[发明专利]一种利用冻精管冻存生物细胞的方法

说明书

本发明涉及生物技术领域，具体涉及一种利用冻精管冻存生物细胞的方法，其特征在于：具体包括以下具体步骤：(1)收集培养的生物细胞，(2)冻精管的灌装与密封，(3)细胞冻存程序，(4)细胞复苏培养。本发明具有的优点是：采用本发明的技术方案可以使用冻精管进行少量生物细胞的保存，并保证冻存细胞的复苏活性达到与手动冻存相近的程度，具有极大的推广价值。

技术领域

本发明涉及生物技术领域，具体涉及一种利用冻精管冻存生物细胞的方法。

背景技术

我国具有丰富的畜禽品种资源，不但有世界著名高产品种引进，还有大量适应性强、生产性能高的优良地方品种。由于发展滞后，我国地方品种资源尚未得到足够的重视，在自身利用中也存在一定问题，使得地方品种优势呈现逐渐衰减的趋势，急需保护和保存。生物样本保存是种质资源保存的一个重要方法，其中培养生物细胞冷冻保存可为种质资源研究、克隆复苏种群提供材料，是一种高效率、低成本的保存方法。然而，由于遗传物质在传至一定代数后会发生癌变，可作为种质资源备份的生物细胞并不能长期培养传代。目前，冻存生物细胞的方法主要有机器冷冻、程序冻存盒冻存、手动冻存三种。机器冻存需要用到特定仪器，以精液和人类胚胎为主，常见于医院等物质条件更为丰富的场所；程序冻存盒操作简单、条件要求不高，应用范围较广；手动冻存条件要求最低，应用范围极广。在常见的冻存方法中，冻存管容量为2.0mL，所含细胞数量远超体细胞克隆等实验需求，多出的细胞如果继续培养冻存，多代后将无法适应实验需求，造成样本资源的浪费。而冻精管容量为300-400μL，更适合一般实验用量。
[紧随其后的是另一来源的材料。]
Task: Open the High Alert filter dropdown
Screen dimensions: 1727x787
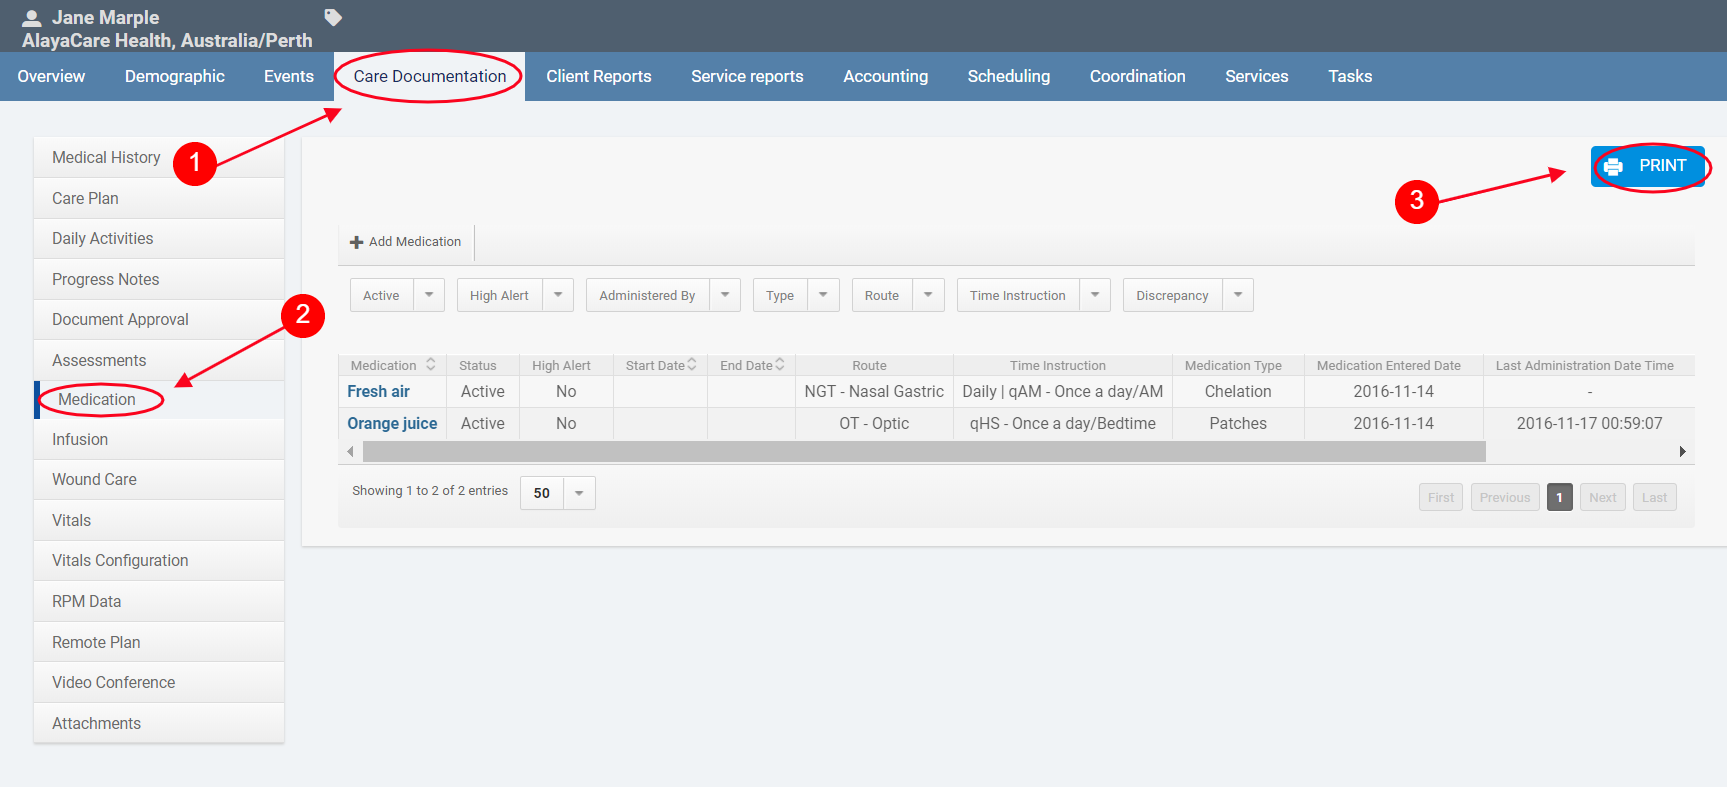Action: click(558, 295)
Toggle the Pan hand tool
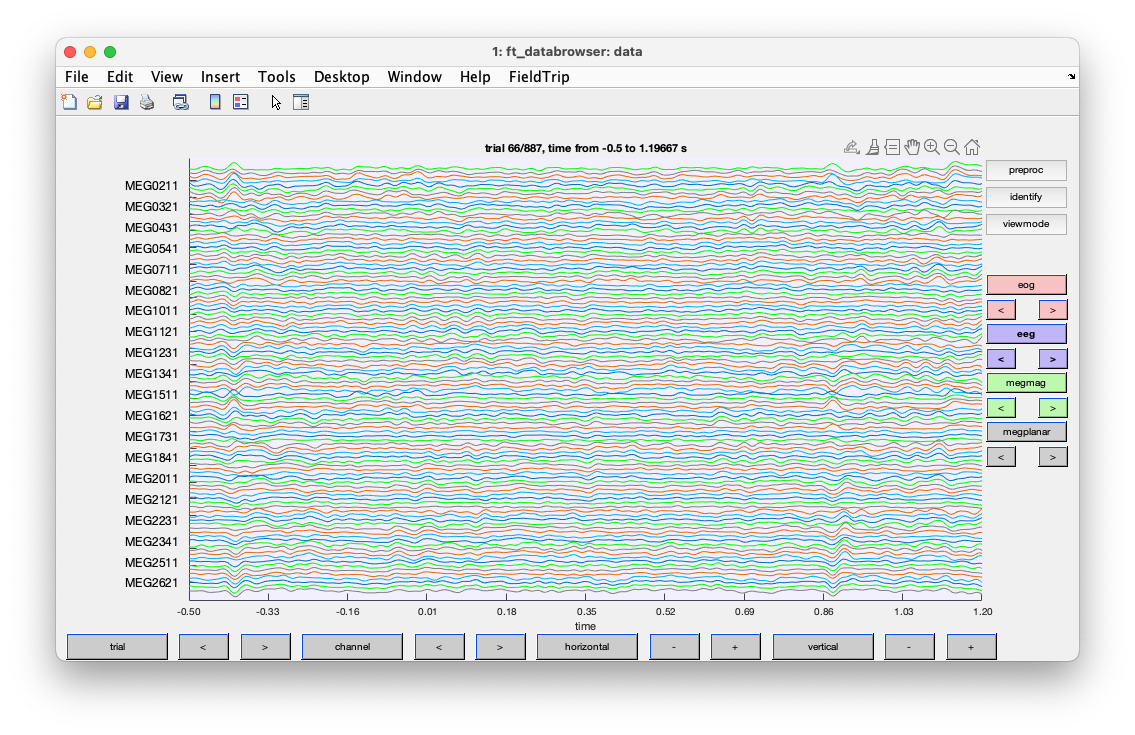Screen dimensions: 1135x735 point(912,147)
因此，有必要开发一种利用冻精管保存生物细胞的方法，以避免珍稀样本的浪费。

发明内容

本发明的发明目的在于提供一种利用冻精管冻存生物细胞的方法，所述的冻存方法可以使用冻精管进行少量生物细胞的保存，并保证冻存细胞的复苏活性达到与手动冻存相近的程度，具有极大的推广价值。

为了实现上述发明目的，本发明采用的技术方案如下：

一种利用冻精管冻存生物细胞的方法，具体包括以下具体步骤：

(1)收集培养的生物细胞：

当细胞生长至70％～80％融合度时准备消化冻存，用移液器沿培养皿边缘移除培养液，加入含双抗的DMEM清洗1次，移除DMEM，加入100～500μl1％胰蛋白酶，镜下观察细胞形态变圆或肉眼观察到细胞成片脱离培养皿壁后，加入完全培养基终止消化，吹打均匀后1000rpm离心3min，弃上清，加入细胞冻存液重悬；

(2)冻精管的灌装与密封：

用1mL移液枪取350μl混匀的细胞液，从无棉塞的一侧注入冻精管，微微倾斜冻精管，使液体流动至冻精管中部，两端留出1～1.5cm；使用止血钳将无棉塞的一侧冻精管约0.5cm长度夹扁，将止血钳置于酒精灯上灼烧约2～3s，从已夹扁的冻精管中部向管口夹持冻精管约1～3s，观察冻精管是否被烫坏；重复灼烧、夹持动作1～2次，倾斜冻精管，观察液体是否流动，调整封口直到液体不流动为止；

(3)细胞冻存程序：

将灌装密封后的细胞进行冻存，冻存按照以下步骤进行：4℃、10～15min，-20℃、30min，-80℃、360～380min，转移至液氮中长期保存；

(4)细胞复苏培养：

从液氮中取出冻精管，置于38℃水浴解冻30s；解冻后的冻精管用酒精棉球消毒其中一头，观察是否有漏液现象；在无菌环境下，剪开冻精管已消毒的一头，将冻精管垂直立于离心管管口上方，剪开另一头，使液体流入离心管中，1500～3000rpm离心5min，弃上清，加入培养基吹打重悬，重复离心1次，弃上清，加入培养基吹打重悬，转移至培养皿或培养瓶中按一般细胞培养要求培养。

进一步说明，步骤(1)中，所述细胞为293T细胞、水牛骨骼肌成纤维细胞或其他动物组织细胞。